- **Given data**:
------------------------------------------------------------

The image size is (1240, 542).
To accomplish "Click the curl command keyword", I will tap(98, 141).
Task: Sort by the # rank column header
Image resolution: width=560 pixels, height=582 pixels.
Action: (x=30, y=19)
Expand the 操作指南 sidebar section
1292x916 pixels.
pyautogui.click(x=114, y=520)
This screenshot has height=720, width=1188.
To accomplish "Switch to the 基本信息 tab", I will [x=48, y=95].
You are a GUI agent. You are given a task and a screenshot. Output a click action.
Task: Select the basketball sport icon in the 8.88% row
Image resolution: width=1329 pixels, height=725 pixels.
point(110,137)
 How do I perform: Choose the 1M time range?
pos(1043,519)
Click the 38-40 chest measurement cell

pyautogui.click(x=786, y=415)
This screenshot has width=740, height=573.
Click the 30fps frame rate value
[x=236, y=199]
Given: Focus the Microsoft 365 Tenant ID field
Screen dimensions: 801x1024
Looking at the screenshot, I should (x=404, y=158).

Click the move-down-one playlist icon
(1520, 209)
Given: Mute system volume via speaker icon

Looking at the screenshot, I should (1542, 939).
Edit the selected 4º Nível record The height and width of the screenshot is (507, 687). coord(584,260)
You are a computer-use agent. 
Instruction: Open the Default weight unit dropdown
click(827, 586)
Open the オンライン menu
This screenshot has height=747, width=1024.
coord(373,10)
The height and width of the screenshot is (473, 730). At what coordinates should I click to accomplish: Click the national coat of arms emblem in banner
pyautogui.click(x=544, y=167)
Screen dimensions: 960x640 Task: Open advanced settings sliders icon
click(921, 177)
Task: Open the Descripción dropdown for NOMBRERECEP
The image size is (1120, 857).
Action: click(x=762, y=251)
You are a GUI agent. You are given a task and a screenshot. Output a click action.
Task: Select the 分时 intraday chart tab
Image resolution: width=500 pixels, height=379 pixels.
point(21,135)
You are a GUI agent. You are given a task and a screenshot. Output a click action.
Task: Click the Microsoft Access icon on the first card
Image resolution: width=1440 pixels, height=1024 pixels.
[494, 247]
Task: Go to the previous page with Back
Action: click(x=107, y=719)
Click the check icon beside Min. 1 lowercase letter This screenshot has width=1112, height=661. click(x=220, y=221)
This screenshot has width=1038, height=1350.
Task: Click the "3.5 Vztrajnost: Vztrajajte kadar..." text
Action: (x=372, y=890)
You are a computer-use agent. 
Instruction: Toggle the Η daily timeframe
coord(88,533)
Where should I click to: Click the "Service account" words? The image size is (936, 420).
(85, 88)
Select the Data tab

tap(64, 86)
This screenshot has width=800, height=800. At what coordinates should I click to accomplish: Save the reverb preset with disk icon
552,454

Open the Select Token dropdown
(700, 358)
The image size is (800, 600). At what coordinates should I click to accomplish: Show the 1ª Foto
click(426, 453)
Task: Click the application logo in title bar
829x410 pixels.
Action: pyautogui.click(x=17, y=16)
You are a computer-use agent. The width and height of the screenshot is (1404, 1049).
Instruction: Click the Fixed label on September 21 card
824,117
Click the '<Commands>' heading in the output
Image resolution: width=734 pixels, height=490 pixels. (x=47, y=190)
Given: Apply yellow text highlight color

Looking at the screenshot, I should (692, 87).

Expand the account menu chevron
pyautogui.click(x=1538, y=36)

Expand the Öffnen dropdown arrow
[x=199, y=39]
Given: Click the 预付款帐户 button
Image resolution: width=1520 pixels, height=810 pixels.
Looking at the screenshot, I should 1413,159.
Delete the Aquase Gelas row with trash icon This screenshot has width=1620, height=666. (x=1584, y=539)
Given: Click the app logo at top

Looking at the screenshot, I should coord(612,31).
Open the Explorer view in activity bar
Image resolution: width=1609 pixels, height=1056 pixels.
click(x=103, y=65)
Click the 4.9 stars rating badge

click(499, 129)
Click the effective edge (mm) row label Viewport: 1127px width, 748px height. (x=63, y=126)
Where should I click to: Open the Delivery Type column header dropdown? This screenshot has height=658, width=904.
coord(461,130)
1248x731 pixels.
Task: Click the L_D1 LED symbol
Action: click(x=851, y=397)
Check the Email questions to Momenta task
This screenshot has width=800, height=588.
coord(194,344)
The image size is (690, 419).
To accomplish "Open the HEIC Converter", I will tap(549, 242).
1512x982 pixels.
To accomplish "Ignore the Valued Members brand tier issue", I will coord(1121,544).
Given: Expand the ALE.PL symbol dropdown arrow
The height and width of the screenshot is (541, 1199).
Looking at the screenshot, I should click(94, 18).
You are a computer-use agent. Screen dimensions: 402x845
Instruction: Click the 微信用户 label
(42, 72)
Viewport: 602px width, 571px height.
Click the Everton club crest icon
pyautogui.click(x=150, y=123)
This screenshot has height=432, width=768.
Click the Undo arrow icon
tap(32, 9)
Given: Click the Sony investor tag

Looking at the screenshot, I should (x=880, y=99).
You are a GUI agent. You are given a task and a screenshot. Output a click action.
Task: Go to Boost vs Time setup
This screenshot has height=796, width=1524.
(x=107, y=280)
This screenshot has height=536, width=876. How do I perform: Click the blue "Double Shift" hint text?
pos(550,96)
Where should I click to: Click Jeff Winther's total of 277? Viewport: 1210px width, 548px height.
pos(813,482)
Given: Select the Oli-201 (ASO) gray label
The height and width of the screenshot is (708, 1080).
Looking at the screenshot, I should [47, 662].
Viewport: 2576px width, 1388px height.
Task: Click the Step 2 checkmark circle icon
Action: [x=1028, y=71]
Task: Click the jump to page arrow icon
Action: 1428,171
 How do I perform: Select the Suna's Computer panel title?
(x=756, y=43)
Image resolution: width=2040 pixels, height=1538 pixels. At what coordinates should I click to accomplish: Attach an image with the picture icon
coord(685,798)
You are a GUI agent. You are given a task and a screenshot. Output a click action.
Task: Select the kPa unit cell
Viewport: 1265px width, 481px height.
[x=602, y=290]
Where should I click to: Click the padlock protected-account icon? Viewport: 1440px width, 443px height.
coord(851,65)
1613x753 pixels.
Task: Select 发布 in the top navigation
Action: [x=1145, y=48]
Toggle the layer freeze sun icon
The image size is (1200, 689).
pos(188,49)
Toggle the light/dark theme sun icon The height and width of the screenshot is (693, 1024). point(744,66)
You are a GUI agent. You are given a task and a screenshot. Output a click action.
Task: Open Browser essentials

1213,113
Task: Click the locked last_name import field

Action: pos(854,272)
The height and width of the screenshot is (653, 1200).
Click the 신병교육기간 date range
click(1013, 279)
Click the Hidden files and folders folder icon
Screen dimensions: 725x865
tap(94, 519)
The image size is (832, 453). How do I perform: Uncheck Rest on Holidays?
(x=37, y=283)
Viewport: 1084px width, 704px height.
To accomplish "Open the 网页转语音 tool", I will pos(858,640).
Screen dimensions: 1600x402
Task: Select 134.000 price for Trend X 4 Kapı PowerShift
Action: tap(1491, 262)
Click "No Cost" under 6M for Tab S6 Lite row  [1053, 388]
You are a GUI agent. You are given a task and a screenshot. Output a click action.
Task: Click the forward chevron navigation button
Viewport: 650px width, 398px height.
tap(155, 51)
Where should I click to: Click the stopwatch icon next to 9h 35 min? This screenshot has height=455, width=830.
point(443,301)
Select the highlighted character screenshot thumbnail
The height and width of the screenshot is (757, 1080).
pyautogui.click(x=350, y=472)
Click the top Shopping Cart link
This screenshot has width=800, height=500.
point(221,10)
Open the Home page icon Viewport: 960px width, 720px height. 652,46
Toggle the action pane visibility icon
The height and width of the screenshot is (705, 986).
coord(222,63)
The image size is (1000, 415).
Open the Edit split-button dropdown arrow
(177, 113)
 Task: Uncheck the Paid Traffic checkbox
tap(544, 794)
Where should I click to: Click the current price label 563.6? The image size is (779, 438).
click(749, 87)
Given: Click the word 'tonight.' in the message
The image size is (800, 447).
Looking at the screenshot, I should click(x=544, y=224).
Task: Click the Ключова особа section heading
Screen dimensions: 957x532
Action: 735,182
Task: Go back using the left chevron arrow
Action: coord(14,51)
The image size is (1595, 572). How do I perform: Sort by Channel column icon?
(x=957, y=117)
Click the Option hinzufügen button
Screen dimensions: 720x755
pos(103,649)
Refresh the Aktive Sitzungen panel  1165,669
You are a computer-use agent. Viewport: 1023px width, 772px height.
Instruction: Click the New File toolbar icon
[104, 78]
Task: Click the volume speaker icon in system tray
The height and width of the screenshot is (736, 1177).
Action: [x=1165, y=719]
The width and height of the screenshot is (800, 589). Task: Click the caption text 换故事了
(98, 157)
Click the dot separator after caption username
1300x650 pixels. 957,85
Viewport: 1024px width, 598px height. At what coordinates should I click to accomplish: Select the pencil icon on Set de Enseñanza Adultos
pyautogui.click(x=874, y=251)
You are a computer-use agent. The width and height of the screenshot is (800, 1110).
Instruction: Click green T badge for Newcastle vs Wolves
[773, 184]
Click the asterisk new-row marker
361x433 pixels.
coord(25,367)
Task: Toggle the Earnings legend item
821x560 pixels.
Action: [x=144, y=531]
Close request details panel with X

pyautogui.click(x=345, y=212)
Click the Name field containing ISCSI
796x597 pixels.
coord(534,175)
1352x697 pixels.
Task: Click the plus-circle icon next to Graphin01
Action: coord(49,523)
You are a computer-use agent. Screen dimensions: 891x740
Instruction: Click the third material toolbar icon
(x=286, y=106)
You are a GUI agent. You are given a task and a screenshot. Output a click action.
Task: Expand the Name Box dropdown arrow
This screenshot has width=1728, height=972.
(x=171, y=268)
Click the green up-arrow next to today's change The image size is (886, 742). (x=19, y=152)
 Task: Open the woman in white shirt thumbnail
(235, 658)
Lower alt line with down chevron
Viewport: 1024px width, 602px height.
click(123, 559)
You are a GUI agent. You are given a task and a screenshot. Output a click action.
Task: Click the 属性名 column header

------------------------------------------------------------

- **Task brief**:
Of the entries above, transcribe exactly those lines that fall between the line containing "Image resolution: width=1440" and the line containing "Open the Explorer view in activity bar", together with those two lines.

- **Task output**:
Image resolution: width=1440 pixels, height=1024 pixels.
[494, 247]
Task: Go to the previous page with Back
Action: click(x=107, y=719)
Click the check icon beside Min. 1 lowercase letter This screenshot has width=1112, height=661. click(x=220, y=221)
This screenshot has width=1038, height=1350.
Task: Click the "3.5 Vztrajnost: Vztrajajte kadar..." text
Action: (x=372, y=890)
You are a computer-use agent. 
Instruction: Toggle the Η daily timeframe
coord(88,533)
Where should I click to: Click the "Service account" words? The image size is (936, 420).
(85, 88)
Select the Data tab

tap(64, 86)
This screenshot has width=800, height=800. At what coordinates should I click to accomplish: Save the reverb preset with disk icon
552,454

Open the Select Token dropdown
(700, 358)
The image size is (800, 600). At what coordinates should I click to accomplish: Show the 1ª Foto
click(426, 453)
Task: Click the application logo in title bar
829x410 pixels.
Action: pyautogui.click(x=17, y=16)
You are a computer-use agent. The width and height of the screenshot is (1404, 1049).
Instruction: Click the Fixed label on September 21 card
824,117
Click the '<Commands>' heading in the output
Image resolution: width=734 pixels, height=490 pixels. (x=47, y=190)
Given: Apply yellow text highlight color

Looking at the screenshot, I should (692, 87).

Expand the account menu chevron
pyautogui.click(x=1538, y=36)

Expand the Öffnen dropdown arrow
[x=199, y=39]
Given: Click the 预付款帐户 button
Image resolution: width=1520 pixels, height=810 pixels.
Looking at the screenshot, I should 1413,159.
Delete the Aquase Gelas row with trash icon This screenshot has width=1620, height=666. (x=1584, y=539)
Given: Click the app logo at top

Looking at the screenshot, I should coord(612,31).
Open the Explorer view in activity bar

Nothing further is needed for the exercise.